** DATASET RECORDS follows **
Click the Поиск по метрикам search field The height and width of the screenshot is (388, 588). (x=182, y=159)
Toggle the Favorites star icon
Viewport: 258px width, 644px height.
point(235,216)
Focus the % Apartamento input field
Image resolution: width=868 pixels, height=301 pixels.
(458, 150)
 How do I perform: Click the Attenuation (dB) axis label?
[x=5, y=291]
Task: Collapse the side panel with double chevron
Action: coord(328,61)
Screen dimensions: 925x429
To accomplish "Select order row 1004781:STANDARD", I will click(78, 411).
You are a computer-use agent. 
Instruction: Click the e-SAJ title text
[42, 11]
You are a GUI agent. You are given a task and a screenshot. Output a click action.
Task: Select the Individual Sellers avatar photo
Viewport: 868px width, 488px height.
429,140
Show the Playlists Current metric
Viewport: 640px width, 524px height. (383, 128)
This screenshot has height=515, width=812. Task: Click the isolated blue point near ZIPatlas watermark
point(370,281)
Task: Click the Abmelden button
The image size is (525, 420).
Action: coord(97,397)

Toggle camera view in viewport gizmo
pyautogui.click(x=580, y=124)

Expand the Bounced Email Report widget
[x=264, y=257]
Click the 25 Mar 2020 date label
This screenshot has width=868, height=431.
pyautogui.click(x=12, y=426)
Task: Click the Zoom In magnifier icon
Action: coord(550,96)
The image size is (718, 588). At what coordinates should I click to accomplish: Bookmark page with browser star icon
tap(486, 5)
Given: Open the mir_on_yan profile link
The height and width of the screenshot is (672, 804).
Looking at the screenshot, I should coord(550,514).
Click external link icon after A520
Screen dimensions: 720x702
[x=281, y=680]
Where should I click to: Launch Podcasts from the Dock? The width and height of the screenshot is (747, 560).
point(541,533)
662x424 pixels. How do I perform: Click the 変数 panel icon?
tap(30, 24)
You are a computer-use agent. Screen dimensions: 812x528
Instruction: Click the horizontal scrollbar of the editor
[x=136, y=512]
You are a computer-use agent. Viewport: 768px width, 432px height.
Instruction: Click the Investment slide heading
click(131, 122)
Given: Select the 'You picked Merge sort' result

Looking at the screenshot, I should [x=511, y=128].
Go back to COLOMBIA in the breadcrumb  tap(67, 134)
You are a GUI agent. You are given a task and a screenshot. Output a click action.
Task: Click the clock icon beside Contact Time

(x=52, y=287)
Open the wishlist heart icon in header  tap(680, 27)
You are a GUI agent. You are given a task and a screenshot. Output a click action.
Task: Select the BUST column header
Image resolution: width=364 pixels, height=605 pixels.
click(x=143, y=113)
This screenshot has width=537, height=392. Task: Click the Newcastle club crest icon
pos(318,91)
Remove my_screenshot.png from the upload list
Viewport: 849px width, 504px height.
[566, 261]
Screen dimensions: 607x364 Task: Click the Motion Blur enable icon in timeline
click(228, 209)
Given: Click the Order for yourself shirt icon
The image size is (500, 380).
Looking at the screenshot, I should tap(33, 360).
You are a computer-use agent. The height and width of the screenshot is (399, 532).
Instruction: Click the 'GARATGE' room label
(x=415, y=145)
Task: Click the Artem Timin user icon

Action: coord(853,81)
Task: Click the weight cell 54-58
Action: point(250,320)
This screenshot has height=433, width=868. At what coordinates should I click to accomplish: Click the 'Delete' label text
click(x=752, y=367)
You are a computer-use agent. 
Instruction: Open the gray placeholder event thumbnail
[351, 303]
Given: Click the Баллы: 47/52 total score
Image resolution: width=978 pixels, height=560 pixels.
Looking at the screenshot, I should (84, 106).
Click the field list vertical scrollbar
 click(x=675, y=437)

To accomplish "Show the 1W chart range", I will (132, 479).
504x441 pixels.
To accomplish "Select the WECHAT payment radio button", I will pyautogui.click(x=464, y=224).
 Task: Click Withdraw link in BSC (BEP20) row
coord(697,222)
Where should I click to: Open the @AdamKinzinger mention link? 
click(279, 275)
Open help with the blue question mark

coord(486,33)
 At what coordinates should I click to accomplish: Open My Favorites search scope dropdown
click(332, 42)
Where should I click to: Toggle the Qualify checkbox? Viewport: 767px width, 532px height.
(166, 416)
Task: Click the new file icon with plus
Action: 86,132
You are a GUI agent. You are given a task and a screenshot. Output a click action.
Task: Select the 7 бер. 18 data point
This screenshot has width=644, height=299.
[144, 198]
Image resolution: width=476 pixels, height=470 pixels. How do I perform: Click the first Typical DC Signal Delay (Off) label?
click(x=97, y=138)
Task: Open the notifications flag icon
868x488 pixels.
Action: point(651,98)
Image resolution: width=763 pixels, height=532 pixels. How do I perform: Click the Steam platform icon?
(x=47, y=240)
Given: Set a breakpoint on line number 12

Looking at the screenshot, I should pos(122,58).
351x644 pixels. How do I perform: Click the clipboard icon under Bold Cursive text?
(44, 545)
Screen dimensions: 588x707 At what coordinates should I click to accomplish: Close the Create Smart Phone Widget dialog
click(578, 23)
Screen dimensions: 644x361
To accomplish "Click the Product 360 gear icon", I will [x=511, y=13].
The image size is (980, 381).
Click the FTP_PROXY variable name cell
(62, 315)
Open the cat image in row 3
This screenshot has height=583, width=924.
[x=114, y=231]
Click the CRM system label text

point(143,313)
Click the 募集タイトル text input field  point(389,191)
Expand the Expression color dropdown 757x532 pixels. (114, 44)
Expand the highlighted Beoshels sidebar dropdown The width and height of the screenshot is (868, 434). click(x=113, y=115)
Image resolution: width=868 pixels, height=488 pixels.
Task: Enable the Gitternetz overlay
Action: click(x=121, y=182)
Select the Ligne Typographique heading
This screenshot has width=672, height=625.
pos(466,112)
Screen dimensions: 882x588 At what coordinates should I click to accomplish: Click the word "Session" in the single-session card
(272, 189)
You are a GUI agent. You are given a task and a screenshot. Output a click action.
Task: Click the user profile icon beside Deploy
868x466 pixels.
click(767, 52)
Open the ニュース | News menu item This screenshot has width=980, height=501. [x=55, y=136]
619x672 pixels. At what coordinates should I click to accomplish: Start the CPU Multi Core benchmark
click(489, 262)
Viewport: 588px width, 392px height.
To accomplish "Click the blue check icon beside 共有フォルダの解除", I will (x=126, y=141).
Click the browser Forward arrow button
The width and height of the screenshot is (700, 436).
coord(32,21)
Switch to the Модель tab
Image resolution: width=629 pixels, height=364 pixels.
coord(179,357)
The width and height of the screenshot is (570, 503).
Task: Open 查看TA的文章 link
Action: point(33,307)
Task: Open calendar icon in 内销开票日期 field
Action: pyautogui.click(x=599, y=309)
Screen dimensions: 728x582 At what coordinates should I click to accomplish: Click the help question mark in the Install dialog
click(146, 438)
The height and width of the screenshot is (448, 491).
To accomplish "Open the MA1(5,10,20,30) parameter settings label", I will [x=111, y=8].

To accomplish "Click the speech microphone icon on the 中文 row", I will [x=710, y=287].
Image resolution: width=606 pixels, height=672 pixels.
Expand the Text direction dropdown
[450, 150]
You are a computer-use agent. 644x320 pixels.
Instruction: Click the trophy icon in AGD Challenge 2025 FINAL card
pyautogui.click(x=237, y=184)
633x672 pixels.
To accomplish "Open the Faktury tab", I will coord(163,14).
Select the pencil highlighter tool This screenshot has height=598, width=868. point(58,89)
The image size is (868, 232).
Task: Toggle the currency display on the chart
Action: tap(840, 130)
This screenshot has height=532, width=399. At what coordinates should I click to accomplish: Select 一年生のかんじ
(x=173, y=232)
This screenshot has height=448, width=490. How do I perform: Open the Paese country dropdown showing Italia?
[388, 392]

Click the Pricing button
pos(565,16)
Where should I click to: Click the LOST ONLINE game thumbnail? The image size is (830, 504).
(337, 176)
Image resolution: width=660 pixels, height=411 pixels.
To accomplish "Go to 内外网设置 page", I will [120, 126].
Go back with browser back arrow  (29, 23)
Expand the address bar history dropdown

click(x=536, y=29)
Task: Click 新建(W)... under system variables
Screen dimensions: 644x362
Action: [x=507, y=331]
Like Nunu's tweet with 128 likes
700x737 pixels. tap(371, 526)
** End of DATASET RECORDS **
_WHAT TO WORK ON_:
State, with no accompanying text, how many lines of the material contain the string "input".

_COMPLETED TASK_:
2